PAGE.
+ + + + + + +
Return an object array.

Parameters

columns (Optional[Iterable[str]] = None) – The columns to extract. If None, extract all columns.

Returns

array

Return type

np.ndarray

to_pandas(columns: Optional[Iterable[str]] = None) DataFrame[source]

Construct a pandas.DataFrame.

Parameters

columns (Iterable[str]) – The columns to write. IF None, write all columns.

Returns

dataframe

Return type

pandas.DataFrame

to_csv(filename: Union[str, Path, TextIOWrapper, IO[str]], columns: Optional[Iterable[str]] = None) None[source]

Write the Tafra to a CSV.

Parameters
  • filename (Union[str, Path]) – The path of the filename to write.

  • columns (Iterable[str]) – The columns to write. IF None, write all columns.

rows

The number of rows of the first item in data. The len() of all items have been previously validated.

Returns

rows – The number of rows of the Tafra.

Return type

int

columns

The names of the columns. Equivalent to Tafra.keys().

Returns

columns – The column names.

Return type

Tuple[str, …]

data: InitVar

The Tafra data.

Returns

data – The data.

Return type

Dict[str, np.ndarray]

dtypes: InitVar

The Tafra dtypes.

Returns

dtypes – The dtypes.

Return type

Dict[str, str]

size

The Tafra size.

Returns

size – The size.

Return type

int

ndim

The Tafra number of dimensions.

Returns

ndim – The number of dimensions.

Return type

int

shape

The Tafra shape.

Returns

shape – The shape.

Return type

int

head(n: int = 5) Tafra[source]

Display the head of the Tafra.

Parameters

n (int = 5) – The number of rows to display.

Returns

None

Return type

None

keys() KeysView[str][source]

Return the keys of data, i.e. like dict.keys().

Returns

data keys – The keys of the data property.

Return type

KeysView[str]

values() ValuesView[ndarray][source]

Return the values of data, i.e. like dict.values().

Returns

data values – The values of the data property.

Return type

ValuesView[np.ndarray]

items() ItemsView[str, ndarray][source]

Return the items of data, i.e. like dict.items().

Returns

items – The data items.

Return type

ItemsView[str, np.ndarray]

get(key: str, default: Optional[Any] = None) Any[source]

Return from the get() function of data, i.e. like dict.get().

Parameters
  • key (str) – The key value in the data property.

  • default (Any) – The default to return if the key does not exist.

Returns

value – The value for the key, or the default if the key does not exist.
+ + + + + + +
SOURCE MATERIAL.
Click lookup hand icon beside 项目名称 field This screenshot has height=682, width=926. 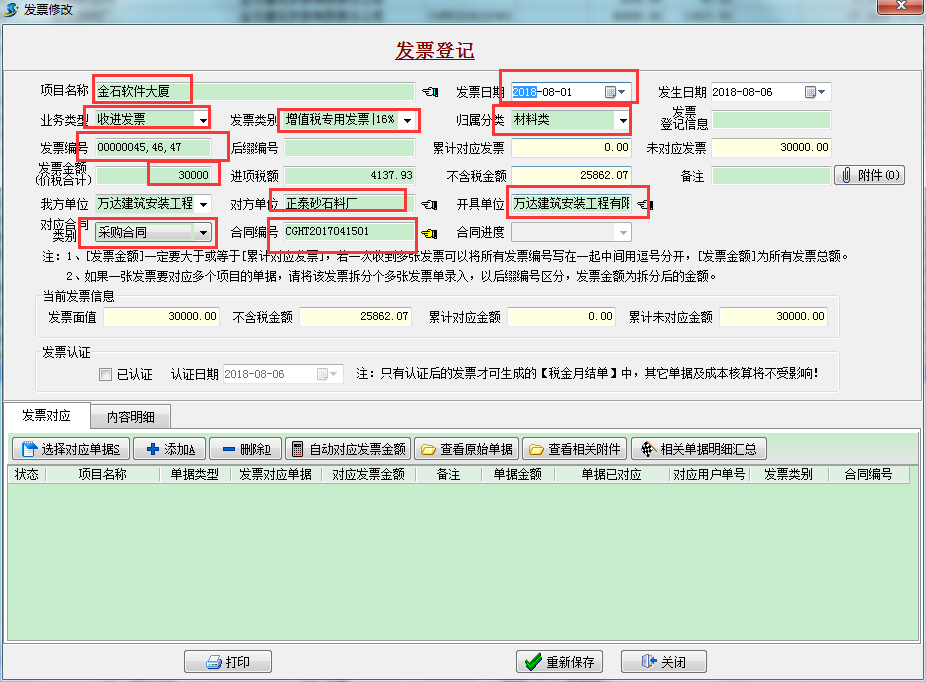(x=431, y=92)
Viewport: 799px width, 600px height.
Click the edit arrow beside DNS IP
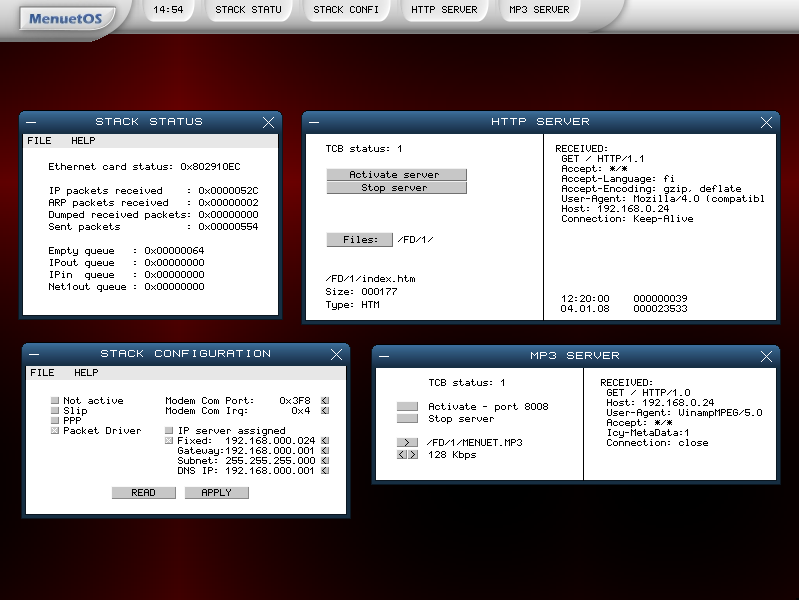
+ + + + + + +
SHORT TASK.
Carry the Tafra API reference forward from the point where it stops.

THE OUTPUT.
Return type

Any

iterrows() Iterator[Tafra][source]

Yield rows as Tafra. Use itertuples() for better performance.

Returns

tafras – An iterator of Tafra.

Return type

Iterator[Tafra]

itertuples(name: Optional[str] = 'Tafra') Iterator[Tuple[Any, ...]][source]

Yield rows as NamedTuple, or if name is None, yield rows as tuple.

Parameters

name (Optional[str] = 'Tafra') – The name for the NamedTuple. If None, construct a Tuple instead.

Returns

tuples – An iterator of NamedTuple.

Return type

Iterator[NamedTuple[Any, …]]

itercols() Iterator[Tuple[str, ndarray]][source]

Yield columns as Tuple[str, np.ndarray], where the str is the column name.

Returns

tuples – An iterator of Tafra.

Return type

Iterator[Tuple[str, np.ndarray]]

row_map(fn: Callable[[...], Any], *args: Any, **kwargs: Any) Iterator[Any][source]

Map a function over rows. To apply to specific columns, use select() first. The function must operate on Tafra.

Parameters
  • fn (Callable[..., Any]) – The function to map.

  • *args (Any) – Additional positional arguments to fn.

  • **kwargs (Any) – Additional keyword arguments to fn.

Returns

iter_tf – An iterator to map the function.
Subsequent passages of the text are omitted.